En La Esencia, el obrador sevillano con sede en Mairena del Aljarafe, las veneran como si de un santo se tratara, cuidándolas hasta el mínimo detalle y replicándolas año tras año religiosamente. Por eso, cuando llega la esperada Cuaresma, el equipo liderado por Javier González se pone manos a la masa, trabajando día y noche para preparar la que es su receta más demandada.

Decenas de sevillanos y visitantes acuden cada día a los cinco locales repartidos por la ciudad hispalense, un peregrinaje que tiene estas torrijas recién hechas como milagro final. Además de las opciones tradicionales —como la de vino y miel o la de leche, quemada al estilo crème brûlée—, La Esencia recupera sabores de antaño con elaboraciones como su torrija de poleá, una receta que une dos de los postres más tradicionales de la gastronomía andaluza en uno solo.

Además de su torrija de poleá, que ya acumuló ventas de récord el año pasado, en 2026 suman otra novedad a su surtido de torrijas. Se trata de una torrija de vino coronada con una crema de naranja y canela tostada, elaborada con las naranjas ecológicas del huerto familiar y siguiendo la receta de la abuela Toñi. Un toque cítrico exquisito que se convierte en un homenaje a la tradición y a los sabores de la tierra hispalense.

Martín Martínez, del restaurante Villaroy's, explica los ingredientes y el paso a paso de su receta ganadora en el Madrid Fusión.

Cómo se hace la torrija de poleá

“La innovación está en mirar a los antepasados”, aseguraba el propio Javier González en un vídeo publicado en Instagram, en el que aparecía mano a mano con su madre, encargada de transmitir la receta tradicional de la poleá.
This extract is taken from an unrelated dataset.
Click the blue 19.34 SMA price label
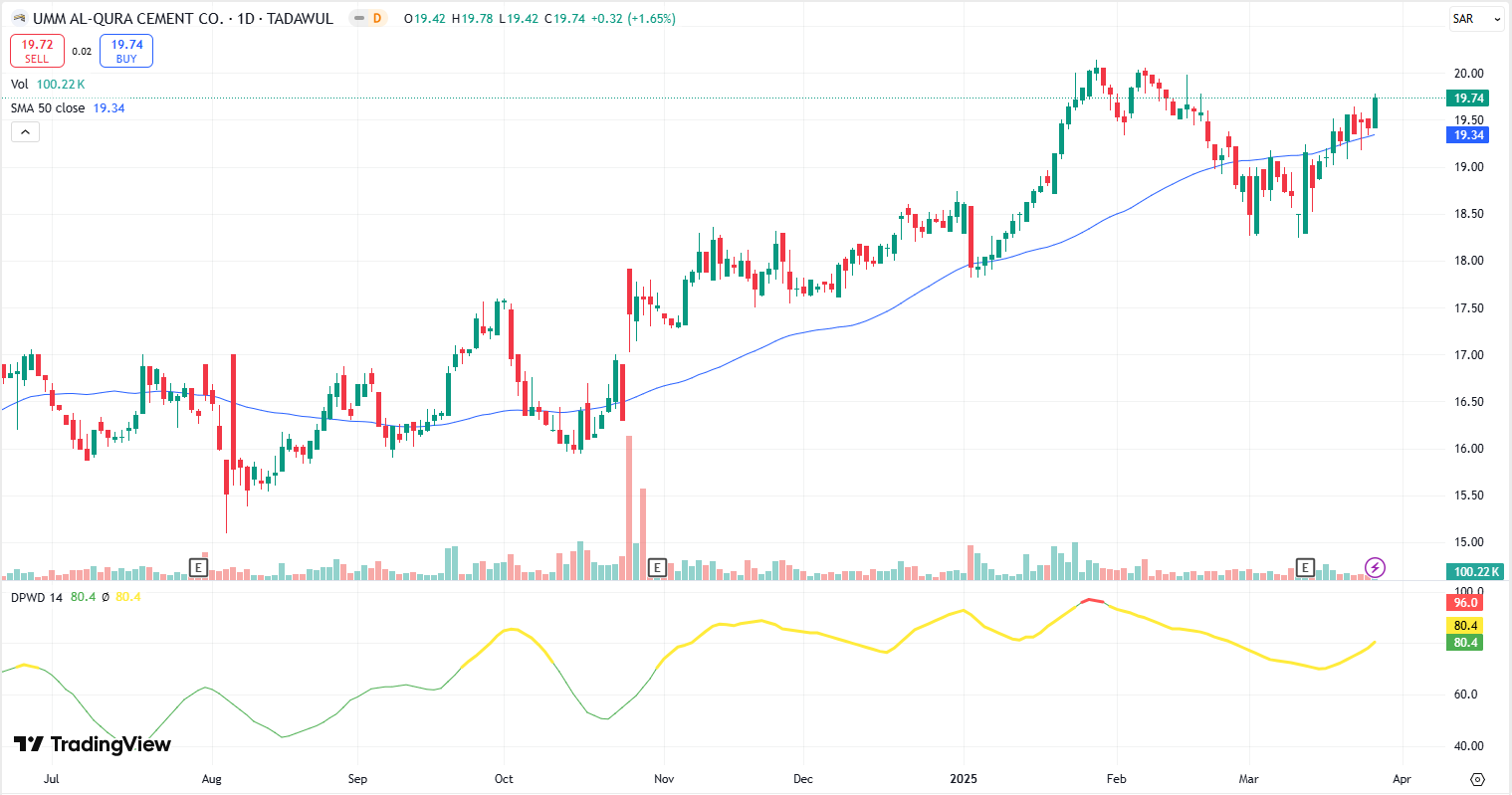Image resolution: width=1512 pixels, height=795 pixels. coord(1468,135)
Y es que esta torrija, horneada y no frita y conformada por una masa de brioche elaborada en el propio obrador, se cubre con una poleá que sigue la receta de los abuelos de Javier. “Ellos ya no están aquí con nosotros, ella es la que heredó la receta y es la que nos lo transmite para nuestras torrijas”, explica el pastelero.

Aceite de oliva, matalahúva, limón, harina, azúcar, leche y canela en rama. Y, por último, Anís del Mono. Son los ingredientes que conforman estas deliciosas gachas dulces andaluzas, o al menos las que esta familia sevillana ha preparado desde siempre. Típica de Andalucía, especialmente en Sevilla, Cádiz y Huelva, la poleá se solía consumir en los años difíciles, por lo barato y accesible de sus ingredientes, aunque hoy se reivindica como una de esas delicias que nos transportan a la más tierna infancia.

Uno de los locales de
Uno de los locales de La Esencia, la pastelería sevillana que elabora las torrijas de poléa (Instagram / @sientelaesencia_pan)
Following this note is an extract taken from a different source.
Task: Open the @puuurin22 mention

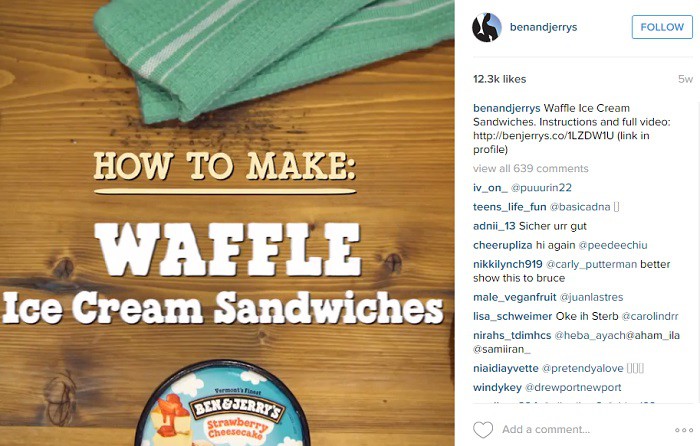Action: (x=541, y=188)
“Primero se calienta el aceite y se echa la matalahúva y el limón. Se remueve para aromatizar el aceite de oliva”, comienza explicando su receta la mujer sevillana. Una vez el aceite ha absorbido todo el aroma, se cuela para deshacernos de los restos y continúa la receta. “Ahora se echa la harina y se va removiendo hasta que tenga un colorcito tostadito. Después se echa la canela y el azúcar y se le va agregando la leche previamente calentada. Y ya después se revuelve y vamos espesando. Lo último, una copita de anís”.
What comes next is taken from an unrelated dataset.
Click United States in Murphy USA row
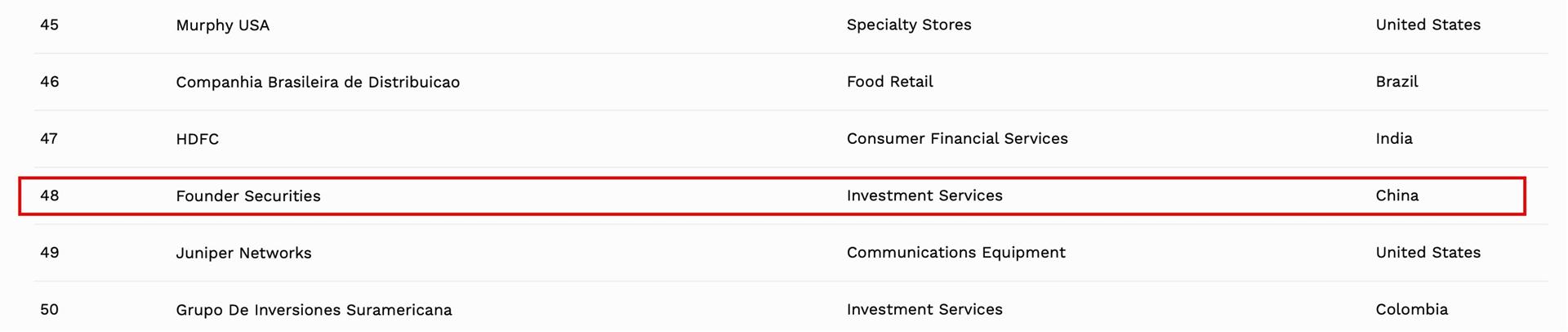1568x332 pixels. (x=1428, y=25)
Una receta dulce que recupera el sabor de otra época, mezclando dos de los postres más tradicionales de la cultura andaluza y fusionándolos en una única delicia de Semana Santa. Ambas versiones, tanto la de poleá como la de vino y naranja se encuentran disponibles en sus cinco locales (Asunción, Tomares, El Porvenir, Mairena y Pisa) por un precio de 7,50 euros/2 unidades.